This post was drawn from our Veracross presentation at the inaugural Educate Plus Asia Chapter Conference in Bangkok in 2025.
There's a version of success in school admissions that's a bit misleading. When enrolments are up and enquiries are steady, leadership teams are generally happy. Yet those glossy headline numbers forget to check if families are walking out the gates and not returning.
In many schools, new enrolments are masking departures. The pipeline is flowing in, but it's leaking out the bottom and nobody is measuring what's dripping out. This is the all-too-common case of hidden churn.
In parts of Asia, COVID-era disruption saw some schools lose up to 20% of their student population. Many of those schools were simultaneously enrolling new students, which made the numbers look healthier than they were. The underlying community was shrinking and the culture was shifting, even though the dashboards said everything was fine.
The same dynamic is still playing out in schools, even without the presence of a health pandemic. Families leave because they never felt truly connected. Students disengage because nobody noticed early enough. Parents choose a competitor not because the other school was dramatically better, but because it felt warmer, more responsive, more like somewhere they belonged. These are not inevitable losses. They are recoverable ones. And that's exactly what makes them worth paying attention to.
Growth is an opportunity. It's not a guarantee
Every new enrolment is a relationship. Every family who chooses your school is making a statement about what they value, what they're hoping for, and how they want to be part of a community. If your admissions process ends at the signed enrolment form, you've captured a transaction. If it extends into genuine belonging, you've built something that compounds over time.
The schools that are genuinely thriving in competitive markets are winning on retention, on word of mouth and on the kind of community reputation that makes families choose them before they've even visited. That reputation is built by the experience of being part of the school.
Belonging is the invisible curriculum
Building community is all about creating many intentional touchpoints. Imagine the welcome that makes a new family feel immediately seen, the communication that keeps them informed and involved, the moments that connect them to something bigger than a school fee invoice.
Schools that approach admissions purely as a pipeline miss this. The question isn't just "how do we get more families to enquire?" It's "how do we make the families already here feel so connected that they stay, refer others, and become advocates for the school?"
That shift in framing changes everything about how you design your admissions process, your onboarding experience, and your ongoing communications. It also changes how you think about the staff responsible for it. Admissions teams are not just enrolment processors. They're the first architects of belonging.
Every student is a future alumni
There's a longer game here that most schools are only beginning to play. The student who enrols today is a future alumni. And alumni are one of the most underutilised assets in any school community, particularly in international and independent school markets where geographic networks and professional connections carry real weight.

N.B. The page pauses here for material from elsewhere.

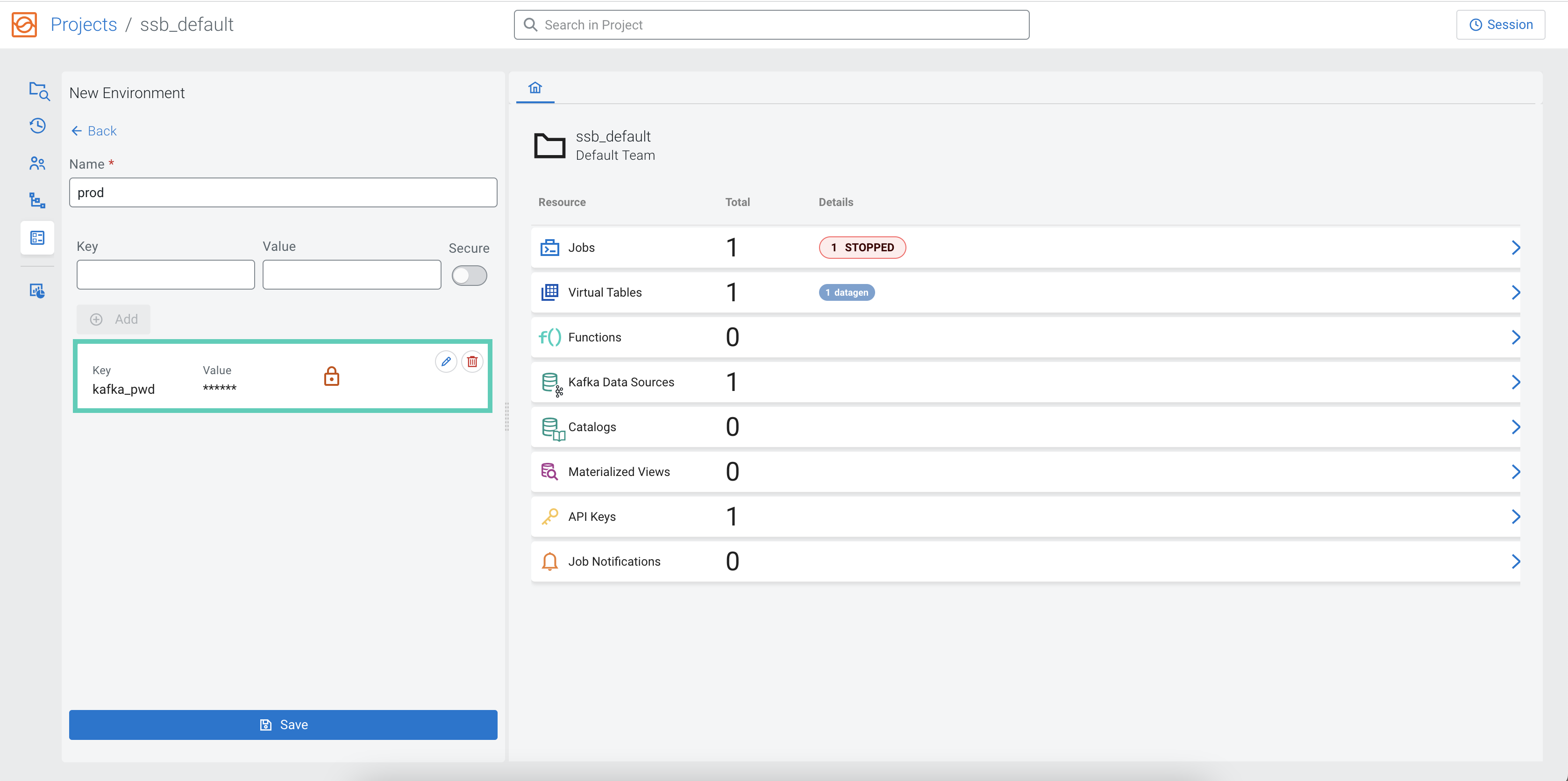Delete the kafka_pwd entry with trash icon

[472, 362]
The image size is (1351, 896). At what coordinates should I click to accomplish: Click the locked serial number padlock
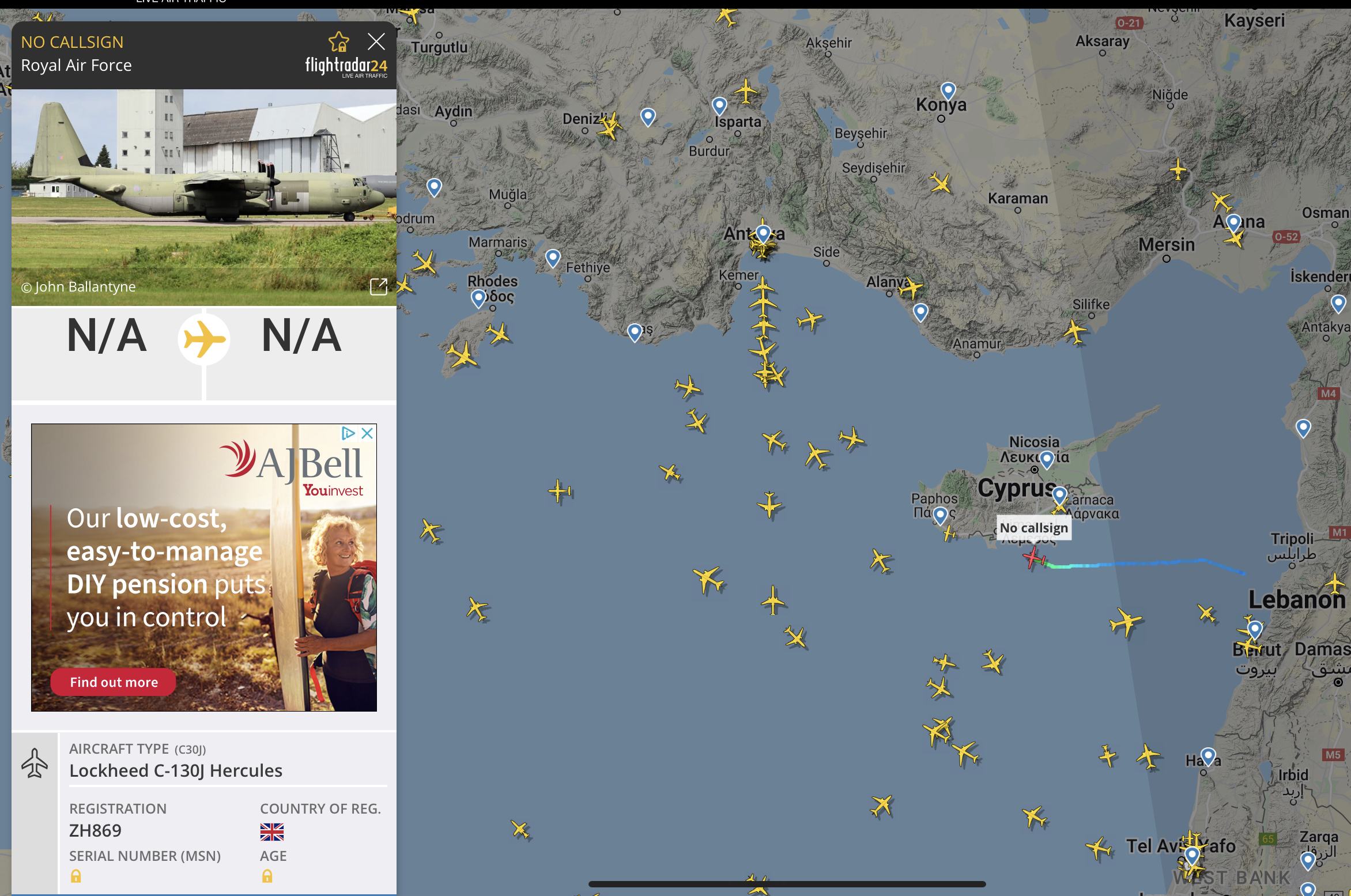(x=76, y=876)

But without the right systems and intentional effort, most graduates vanish within 12 months of leaving, sometimes less. The connection that took years to build disappears overnight. The school loses a potential advocate, donor, mentor, and ambassador, and gains nothing from the relationship it invested in for a decade or more.
The admissions-to-alumni pipeline is a single continuous story. It starts the moment a family enquires and it doesn't end at graduation. Schools that understand this build systems and culture to match — staying connected through transitions, marking milestones, and keeping alumni genuinely tethered to the community long after they leave.
The practical question
If hidden churn is a risk, the starting point is visibility. Do you know your actual retention rate, not just your gross enrolment numbers? Do you track why families leave, and what they say when they do? Do you have a clear picture of the gap between how many students you enrolled this year and how many you lost?
And on the other side of the ledger: do you have any meaningful connection to the students who graduated five years ago? Ten? These aren't complicated questions. But for many schools, the honest answer is no, and that's the gap worth closing.
Community is what differentiates schools in a crowded market. It's what makes a family choose you over the school down the road, stay through the difficult years, and send their younger children when the time comes. Growth gets you in the game. Community keeps you there.